Prostate Cancer Clinical Trial
Predicting the Risk of Failure in Patients Undergoing Radiation Therapy for Localized Prostate Cancer
Summary
RATIONALE: Gathering information about the Gleason score, prostate-specific antigen (PSA) level, and cancer stage from patients who have undergone radiation therapy for prostate cancer may help doctors predict how patients respond to treatment and help plan the best treatment.

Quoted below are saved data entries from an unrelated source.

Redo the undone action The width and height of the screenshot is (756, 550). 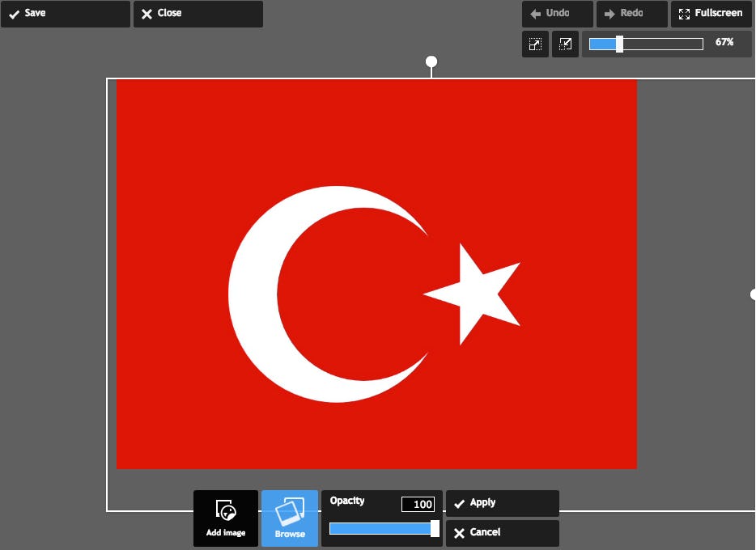point(631,13)
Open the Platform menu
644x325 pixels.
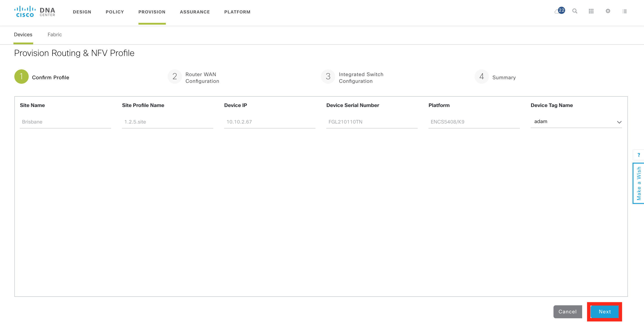pos(237,12)
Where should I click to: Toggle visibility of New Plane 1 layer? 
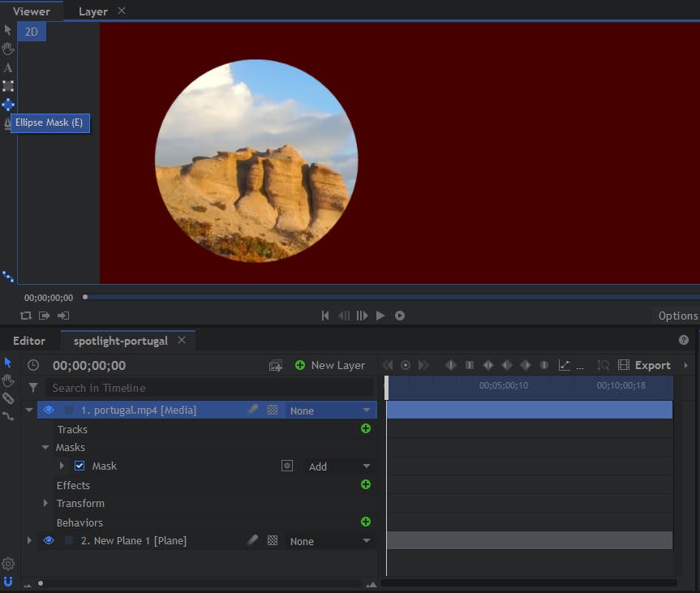coord(49,541)
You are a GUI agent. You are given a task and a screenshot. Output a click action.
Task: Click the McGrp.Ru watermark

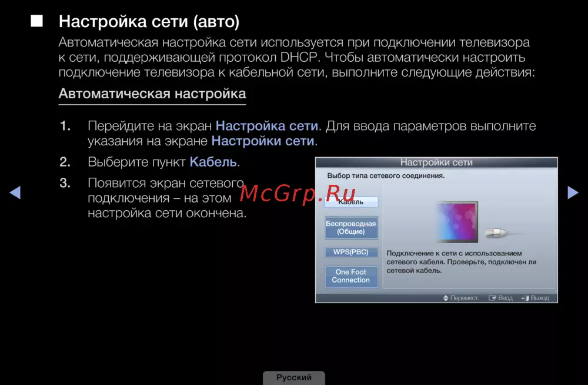(298, 193)
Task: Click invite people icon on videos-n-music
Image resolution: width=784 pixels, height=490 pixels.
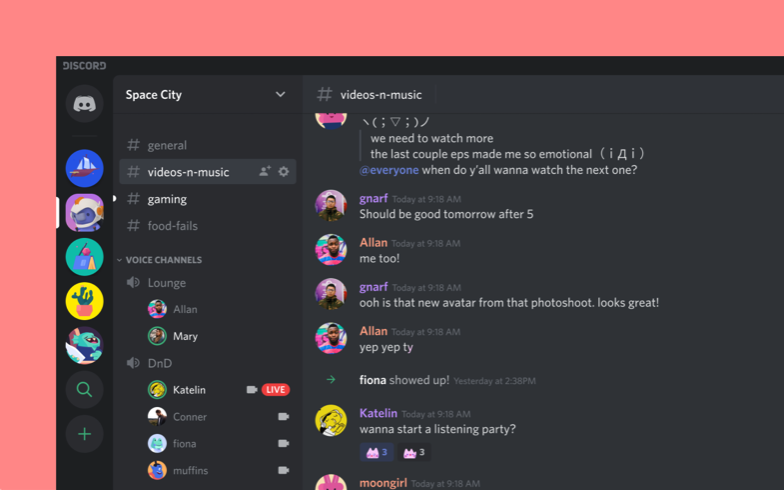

PURPOSE: This clinical trial is studying the Gleason score, PSA level, and cancer stage in predicting outcome in patients who have undergone radiation therapy for localized prostate cancer.
Full Description
OBJECTIVES:
Evaluate the value of the pre-operative Gleason score, prostate-specific antigen level, and clinical stage in predicting the risk of failure and death in patients who have undergone radiotherapy for localized prostate cancer.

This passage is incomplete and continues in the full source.